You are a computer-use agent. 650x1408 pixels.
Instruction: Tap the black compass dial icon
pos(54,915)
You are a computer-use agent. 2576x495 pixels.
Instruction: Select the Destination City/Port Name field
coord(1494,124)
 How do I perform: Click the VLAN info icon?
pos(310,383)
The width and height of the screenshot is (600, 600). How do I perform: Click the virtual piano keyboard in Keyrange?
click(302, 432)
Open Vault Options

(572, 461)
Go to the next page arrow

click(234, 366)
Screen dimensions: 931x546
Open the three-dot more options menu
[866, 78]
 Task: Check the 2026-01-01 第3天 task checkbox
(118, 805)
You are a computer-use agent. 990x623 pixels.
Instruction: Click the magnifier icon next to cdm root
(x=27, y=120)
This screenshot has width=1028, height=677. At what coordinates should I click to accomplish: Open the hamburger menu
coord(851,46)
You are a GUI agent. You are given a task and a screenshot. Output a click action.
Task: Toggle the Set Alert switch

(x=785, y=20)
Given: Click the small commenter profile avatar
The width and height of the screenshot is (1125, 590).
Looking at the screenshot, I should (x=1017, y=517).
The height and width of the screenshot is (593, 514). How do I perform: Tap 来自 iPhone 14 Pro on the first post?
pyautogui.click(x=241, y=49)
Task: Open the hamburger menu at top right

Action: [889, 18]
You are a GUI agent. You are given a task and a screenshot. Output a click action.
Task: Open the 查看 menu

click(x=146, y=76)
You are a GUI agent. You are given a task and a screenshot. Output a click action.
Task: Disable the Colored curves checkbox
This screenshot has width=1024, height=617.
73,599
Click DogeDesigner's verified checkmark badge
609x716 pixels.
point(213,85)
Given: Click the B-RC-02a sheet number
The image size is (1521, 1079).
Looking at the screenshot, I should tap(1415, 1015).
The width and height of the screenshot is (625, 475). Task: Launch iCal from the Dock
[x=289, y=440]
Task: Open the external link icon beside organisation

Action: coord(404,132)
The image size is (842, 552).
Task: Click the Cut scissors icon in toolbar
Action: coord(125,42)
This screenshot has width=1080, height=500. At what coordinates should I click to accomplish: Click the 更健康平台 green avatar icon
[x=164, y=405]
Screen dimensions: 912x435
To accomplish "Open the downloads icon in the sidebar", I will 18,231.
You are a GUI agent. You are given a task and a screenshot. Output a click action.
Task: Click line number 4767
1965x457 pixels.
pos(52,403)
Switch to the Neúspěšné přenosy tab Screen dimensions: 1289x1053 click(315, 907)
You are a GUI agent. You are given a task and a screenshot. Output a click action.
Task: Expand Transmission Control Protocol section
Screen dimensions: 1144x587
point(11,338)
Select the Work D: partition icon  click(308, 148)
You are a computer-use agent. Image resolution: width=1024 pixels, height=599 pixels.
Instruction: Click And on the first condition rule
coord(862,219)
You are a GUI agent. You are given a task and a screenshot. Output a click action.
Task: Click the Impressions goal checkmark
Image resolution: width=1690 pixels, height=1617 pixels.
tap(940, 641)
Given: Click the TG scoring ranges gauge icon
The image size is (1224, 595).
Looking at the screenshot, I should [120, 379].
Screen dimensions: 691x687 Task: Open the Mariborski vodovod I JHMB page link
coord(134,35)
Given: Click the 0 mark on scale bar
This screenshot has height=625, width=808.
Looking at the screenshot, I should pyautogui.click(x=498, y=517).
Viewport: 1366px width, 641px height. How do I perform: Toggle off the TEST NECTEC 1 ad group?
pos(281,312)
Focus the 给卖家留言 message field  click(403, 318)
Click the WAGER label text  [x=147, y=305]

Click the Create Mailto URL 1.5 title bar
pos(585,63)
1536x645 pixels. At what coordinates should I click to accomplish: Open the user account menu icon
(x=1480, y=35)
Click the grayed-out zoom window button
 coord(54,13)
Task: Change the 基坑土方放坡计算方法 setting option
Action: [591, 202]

Work required =>
Give back every entry, word for word.

Answer to the problem =>
You are a computer-use agent. 650x1408 pixels.
Instruction: Tap the black compass dial icon
pos(54,915)
You are a computer-use agent. 2576x495 pixels.
Instruction: Select the Destination City/Port Name field
coord(1494,124)
 How do I perform: Click the VLAN info icon?
pos(310,383)
The width and height of the screenshot is (600, 600). How do I perform: Click the virtual piano keyboard in Keyrange?
click(302, 432)
Open Vault Options

(572, 461)
Go to the next page arrow

click(234, 366)
Screen dimensions: 931x546
Open the three-dot more options menu
[866, 78]
 Task: Check the 2026-01-01 第3天 task checkbox
(118, 805)
You are a computer-use agent. 990x623 pixels.
Instruction: Click the magnifier icon next to cdm root
(x=27, y=120)
This screenshot has width=1028, height=677. At what coordinates should I click to accomplish: Open the hamburger menu
coord(851,46)
You are a GUI agent. You are given a task and a screenshot. Output a click action.
Task: Toggle the Set Alert switch

(x=785, y=20)
Given: Click the small commenter profile avatar
The width and height of the screenshot is (1125, 590).
Looking at the screenshot, I should (x=1017, y=517).
The height and width of the screenshot is (593, 514). How do I perform: Tap 来自 iPhone 14 Pro on the first post?
pyautogui.click(x=241, y=49)
Task: Open the hamburger menu at top right

Action: [889, 18]
You are a GUI agent. You are given a task and a screenshot. Output a click action.
Task: Open the 查看 menu

click(x=146, y=76)
You are a GUI agent. You are given a task and a screenshot. Output a click action.
Task: Disable the Colored curves checkbox
This screenshot has width=1024, height=617.
73,599
Click DogeDesigner's verified checkmark badge
609x716 pixels.
point(213,85)
Given: Click the B-RC-02a sheet number
The image size is (1521, 1079).
Looking at the screenshot, I should tap(1415, 1015).
The width and height of the screenshot is (625, 475). Task: Launch iCal from the Dock
[x=289, y=440]
Task: Open the external link icon beside organisation

Action: coord(404,132)
The image size is (842, 552).
Task: Click the Cut scissors icon in toolbar
Action: coord(125,42)
This screenshot has width=1080, height=500. At what coordinates should I click to accomplish: Click the 更健康平台 green avatar icon
[x=164, y=405]
Screen dimensions: 912x435
To accomplish "Open the downloads icon in the sidebar", I will 18,231.
You are a GUI agent. You are given a task and a screenshot. Output a click action.
Task: Click line number 4767
1965x457 pixels.
pos(52,403)
Switch to the Neúspěšné přenosy tab Screen dimensions: 1289x1053 click(315, 907)
You are a GUI agent. You are given a task and a screenshot. Output a click action.
Task: Expand Transmission Control Protocol section
Screen dimensions: 1144x587
point(11,338)
Select the Work D: partition icon  click(308, 148)
You are a computer-use agent. Image resolution: width=1024 pixels, height=599 pixels.
Instruction: Click And on the first condition rule
coord(862,219)
You are a GUI agent. You are given a task and a screenshot. Output a click action.
Task: Click the Impressions goal checkmark
Image resolution: width=1690 pixels, height=1617 pixels.
tap(940, 641)
Given: Click the TG scoring ranges gauge icon
The image size is (1224, 595).
Looking at the screenshot, I should [120, 379].
Screen dimensions: 691x687 Task: Open the Mariborski vodovod I JHMB page link
coord(134,35)
Given: Click the 0 mark on scale bar
This screenshot has height=625, width=808.
Looking at the screenshot, I should pyautogui.click(x=498, y=517).
Viewport: 1366px width, 641px height. How do I perform: Toggle off the TEST NECTEC 1 ad group?
pos(281,312)
Focus the 给卖家留言 message field  click(403, 318)
Click the WAGER label text  [x=147, y=305]

Click the Create Mailto URL 1.5 title bar
pos(585,63)
1536x645 pixels. At what coordinates should I click to accomplish: Open the user account menu icon
(x=1480, y=35)
Click the grayed-out zoom window button
 coord(54,13)
Task: Change the 基坑土方放坡计算方法 setting option
Action: [591, 202]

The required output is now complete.